Stored data:
* * *

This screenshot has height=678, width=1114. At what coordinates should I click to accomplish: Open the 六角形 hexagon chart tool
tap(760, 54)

* * *

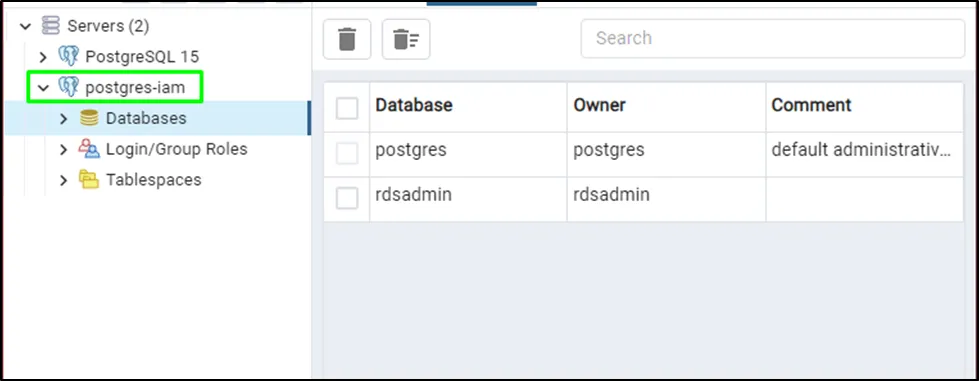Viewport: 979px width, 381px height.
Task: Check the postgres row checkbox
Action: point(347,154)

* * *

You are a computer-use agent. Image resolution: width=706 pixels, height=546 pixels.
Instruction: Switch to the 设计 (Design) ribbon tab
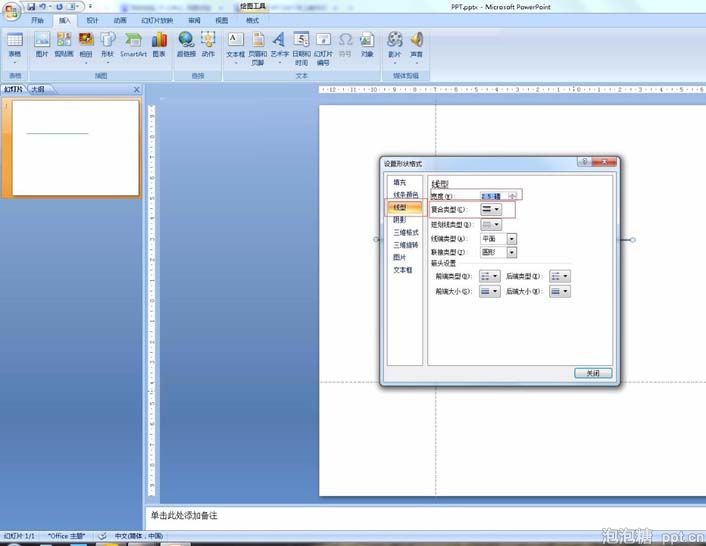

* * *

Work task: Everything above from the line containing "You are a computer-use" down to the line containing "Instruction: Switch to" is to be transcribed exactly, with both of those lines included and nothing else added.

Your response:
You are a computer-use agent. Image resolution: width=706 pixels, height=546 pixels.
Instruction: Switch to the 设计 (Design) ribbon tab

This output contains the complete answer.